FOREIGN OFFICE FILES FOR THE SOVIET UNION
(Public Record Office Classes FO 371 and FCO 28)
Part 1: Complete Files for 1960
(PRO Class FO 371/151908-152050)
Publisher's Note
To supplement our microfilm projects providing British Foreign Office files for the 1960's covering the administrations of Presidents Kennedy and Johnson and our projects on Cuba, Vietnam and the Cold War, we now offer a new project focusing on the Soviet Union under Khrushchev. We start by covering the complete files for 1960-1964 and plan to add further parts in due course for both the 1950's and 1960's.
In his Annual Report on the Soviet Union for 1959 (see FO 371/151908) Sir Patrick Reilly, British Ambassador in Moscow, notes: "The XXI Party Congress was a triumph for Mr Khrushchev. The outstanding feature of the year was the growth of his authority with the Soviet people. The new cult of personality is disturbing, but does not seem to have gone to his head.Direct relations with the United States became the second main thread in Soviet foreign policy. Mr Khrushchev's visit to the USA greatly improved Soviet-American relations. But by the end of the year the effect was wearing off."
The files for 1960 highlight the deterioration in East-West relations.
Key events and issues covered include:
- Khrushchev's visits to India, Burma and Indonesia
- the shooting down of an American U-2 spy plane over Russian territory
- the disintegration of the Paris Summit meeting (FO 371/151923 brings together assessments on the future direction of Soviet foreign policy after the Summit)

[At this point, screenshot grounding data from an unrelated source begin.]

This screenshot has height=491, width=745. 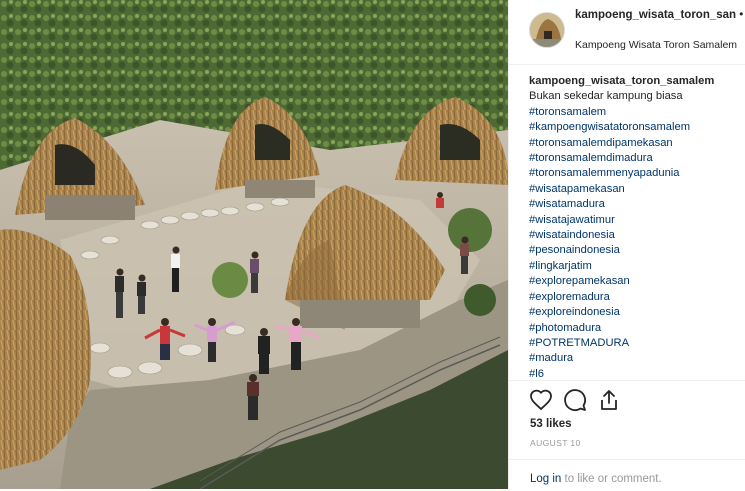 I want to click on avatar, so click(x=547, y=30).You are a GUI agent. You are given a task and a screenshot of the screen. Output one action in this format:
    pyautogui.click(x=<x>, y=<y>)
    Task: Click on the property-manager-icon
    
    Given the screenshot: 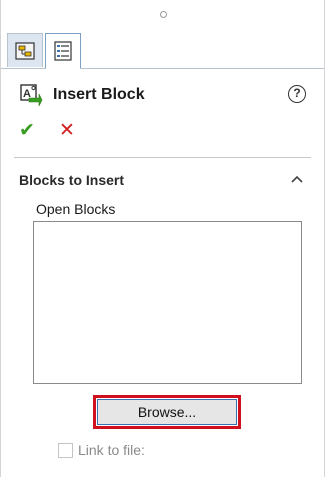 What is the action you would take?
    pyautogui.click(x=63, y=51)
    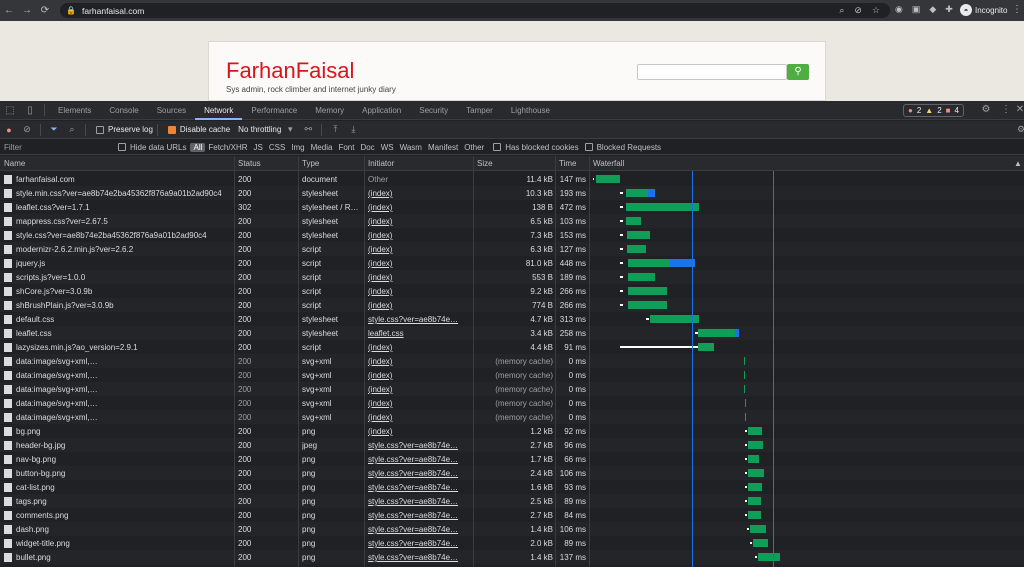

- Khrushchev's threats against US military bases in Europe and Turkey
- Soviet withdrawal from the disarmament conference at Geneva
- Bitter recriminations between China and the Soviet Union over international policy issues and the Sino-Indian border dispute
- Khrushchev's visit to Roumania and his belligerent pronouncements at the Bucharest Congress
- NATO policy and the Warsaw Pact
- statements at the UN General Assembly
There is much expert analysis by the staff of the British Embassy in Moscow and their counterparts in London. Given the rhetoric, ideology, bluster and bluff of the Soviet regime, each new event called for assessments to distinguish between reality or posturing. The documents contain numerous position papers on likely repercussions for future policy. Many files reflect Soviet attempts to exploit any hint of differences in American, British, French and German policy statements. Close attention is paid to all speeches by Khrushchev and Gromyko.
Many files concentrate on events leading to the complete breakdown of Sino-Soviet relations by the end of 1960. Differences in ideology, foreign policy and status all contributed to their increasingly differing stance on the direction which Communism should be taking throughout the world. China openly criticised Khrushchev's policy of peaceful co-existence at an international Communist conference in Moscow. Khrushchev was pursuing a policy of dtente, believing that the USSR and the capitalist West could live together without hostility. China disagreed strongly with this approach. Mao Zedong saw himself as the true successor to Marx and Lenin and not as the mere junior partner in world communism.
Differences over nuclear policy and the Sino-Indian border led to the Soviet withdrawal of technical advisors to China. This meant the end of many industrial projects and the start of an ongoing war of words and further border skirmishes. Britain watched all of these events with great interest and there are files on:
- Sino-Soviet divergences
- Khrushchev and the break up the Summit Conference: extent of Chinese pressure
- Sino-Soviet relations: assessment in the light of the Bucharest gathering of Communist Party leaders
All of these events are covered in detail as London was kept up to date with all matters concerning both Soviet foreign policy and domestic issues. Files on social, economic, political and cultural policy in the Soviet Union include notes on resistance to Khrushchev's policies in the USSR, material on the police and KGB, a discussion of the problems of agriculture, heavy industry and the Seven Year Plan, reforms in education and continuing efforts at "de-Stalinisation".
In FO 371/151915 Sir Patrick Reilly comments on the significance of the abolition of the Ministry of Internal Affairs of the USSR and the transfer of its functions to the counterpart Ministries in the Union Republics:
"This is a gesture in the right direction though it does not cut very deep.I am inclined to believe that, on balance, this is a change for the good. It is at least a further step towards cutting down the authority and overt status of the Soviet police apparatus. It is as yet too early to hope that the KGB may be similarly deflated: whatever the truth of current claims that the KGB's role in Society is less punitive and more educational, such deflation would of course be a convincing criterion of any advance towards civic liberty."